India allows tariffs on silver the largest import item from UK to zero in 10 years.
India has excluded several high-sensitivity agricultural products from any tariff concessions. This includes fresh apples, walnuts, whey and modified whey, blue-veined cheese, and specific seed categories like vegetable seeds and sugar beet seeds, gold bars, smartphones etc.
UK exclusion list includes various meat products, egg-based items, semi-milled or fully milled rice, and solid-form cane or beet sugar. The UK has also excluded many prepared or preserved meat products from any tariff concessions.
Government Procurement
India has granted unprecedented market access to UK suppliers in the government procurement chapter, a major shift from its traditionally protectionist approach.
For the first time, India will open approximately 40,000 high-value contracts from central ministries and departments in sectors such as transport, green energy, and infrastructure to UK bidders.
British firms will be allowed to participate through India’s Central Public Procurement Portal and the GeM platform, and will be granted national treatment for all covered procurements.

▶ [DATA BLOCK]:
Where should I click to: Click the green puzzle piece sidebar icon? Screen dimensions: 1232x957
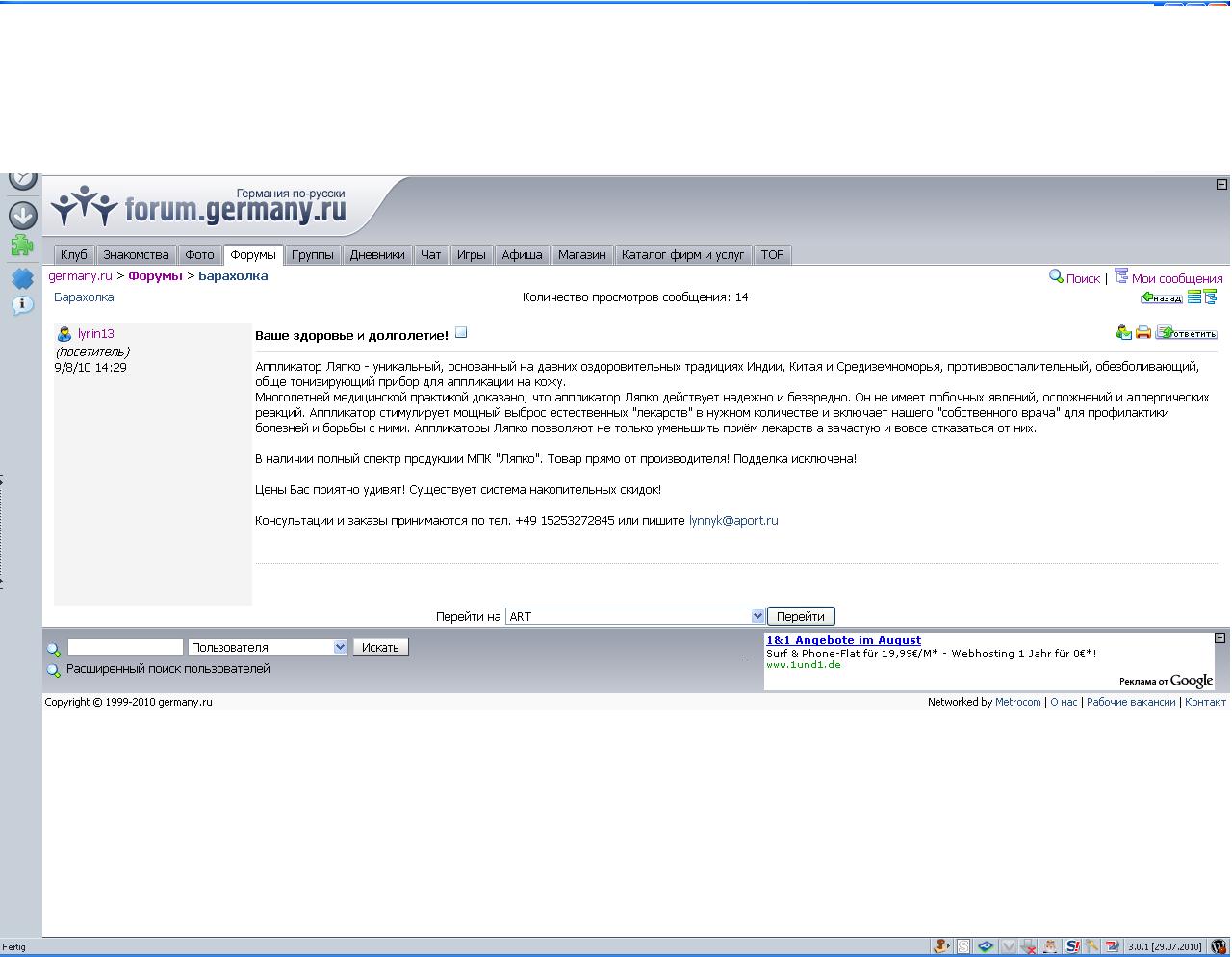(x=21, y=246)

▶ [DESCRIPTION OF THE TASK]: Extend the passage on India–UK tariff concessions and government procurement, starting after its final sentence.

▶ [WRITTEN RESPONSE]:
Importantly, UK-origin goods with just 20% domestic content will be treated as “Class II” local suppliers under India’s Public Procurement Order, a classification previously reserved for Indian suppliers with 20–50% local content. India has, however, retained the right to exclude sensitive areas like health, agriculture, MSME procurement, and low-value contracts.
This is the most extensive GP concession India has offered in any FTA to date and marks a strategic shift away from using public procurement as a tool for domestic industrial development. The 20% local content rule allows UK firms to use up to 80% inputs from third countries, such as China or the EU, while still receiving preferential treatment, effectively diluting the benefits that programs like ‘Make in India’ and Atmanirbhar Bharat were designed to protect.
The access given to the UK could also set a precedent for future FTAs with larger economies like the EU or US, potentially eroding India's ability to use public procurement as a lever for policy goals such as import substitution, domestic capacity-building, and employment generation.
Services Concessions
India has opened key segments of its services economy to British firms, granting access in sectors such as accounting, auditing, financial services, with FDI in insurance capped at 74%, telecom, environmental services, and auxiliary air transport.
UK companies can now offer telecom, construction, and related services in India without needing to establish a local presence, and they are entitled to national treatment, meaning they will be treated on par with Indian firms. India also agreed to recognize UK professional qualifications in select fields like law and accounting, though legal services remain closed.
The agreement ensures no caps on the number of UK service providers, and offers commercial presence rights across multiple domains. However, India retained key regulatory carve-outs, especially in legal services, taxation, and national security, and still lacks full mutual recognition frameworks in most regulated professions.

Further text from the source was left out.